Babies cry. They cry when they’re hungry, when they’re tired, when they need a diaper change — and when they’re in pain. For doctors, this is a problem. Could a baby’s cry mean an anesthetic isn’t working well during a procedure? That a painkiller for postoperative pain has worn off? Or could it mean something else entirely?
Scientists at the University of Oxford think they have found a new way around that problem. Neuroscientist Caroline Hartley and her colleagues studied 72 infants undergoing medically necessary painful procedures, like a needle prick for a blood test. They found, using electrodes on the babies’ scalps, a signature change in brain activity about a half-second after a painful stimulus. In the future, that measure could help pain researchers objectively establish if an infant is in pain and, ultimately, determine how to manage it.
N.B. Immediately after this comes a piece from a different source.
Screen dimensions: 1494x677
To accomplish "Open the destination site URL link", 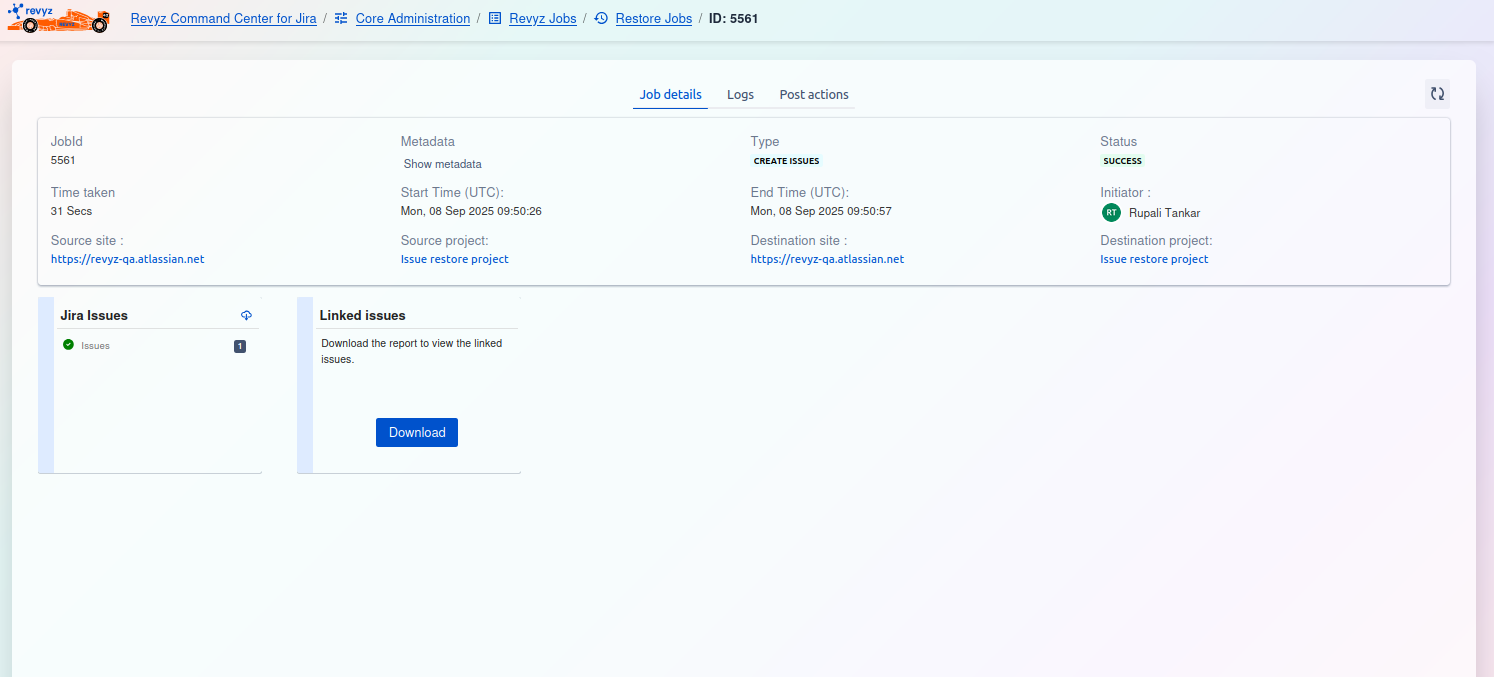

The study was published in Science Translational Medicine on Wednesday.
Other indicators are currently used to gauge an infant’s pain, like heart rate, oxygen saturation levels, and facial expression. Doctors should still use these indicators when they examine individual patients, Hartley noted, because they’re easy to assess in a clinical setting. But an EEG signature could be more specific than those and less likely to be triggered by other stressful, non-painful events.
And the approach is about to get its first field test. Hartley and another one of her coauthors have started recruiting patients for what is expected to be a three-year clinical trial to test the efficacy of morphine in infants. Treating an infant in pain is not like treating a tiny adult: Infants’ skins and intestines absorb drugs differently, and they can have different levels of enzymes that break down drugs and the receptors to which drugs bind, too.
This new EEG assessment will be one of two ways Hartley and her colleagues measure pain in their trial, in addition to a test based on an infant’s behavior, the revised Premature Infant Pain Profile.
That test was revised in 2014 by Bonnie Stevens, a professor at the University of Toronto and a senior scientists at the Hospital for Sick Children. Stevens, who was not involved in the EEG research, said the research was “exciting.”
“I think it’s really moving the science of pain assessment in babies forward,” Stevens said. However, she added, “I don’t think looking at EEG responses is going to replace everything else.”
Stevens agreed with the authors of the paper that an EEG is a specialized measurement best suited for research. (Determining medication dosages for infants is an area that needs more research — not just for pain medication, but for many other kinds.) She also noted that the researchers validated their results with only a part of the revised PIPP test and could have observed the EEG signals for a longer window to match the time it takes to see a behavioral response.
Hartley acknowledged the study had other limitations, too. The study included 12 babies who were born after 34 weeks but before a full 40-week gestational period — but babies born even earlier than 34 weeks have different brain activity patterns, so the test wouldn’t be usable for them. The accuracy of the test is not great on an individual level; it could only accurately detect an infant in pain 64 percent of the time and was able to identify an infant not in pain 65 percent of the time.
“We think that further research is needed before you could use it [on an individual basis],” Hartley said. However, it does a better job of determining across a group of infants if a painkiller is working as it should. In one of the team’s experiments, 11 out of 12 infants had a decreased pain-related EEG signal after doctors applied a topical anesthetic to their feet.
Ultimately, an EEG could be a new, potentially valuable tool for pain researchers, Stevens said.
“At the end of the day, we are going to need a multi-modal pain assessment for babies that is going to include both behavioral and physiological [measures] as well as something like EEG, which will pull everything together to give us a comprehensive pain assessment in babies.”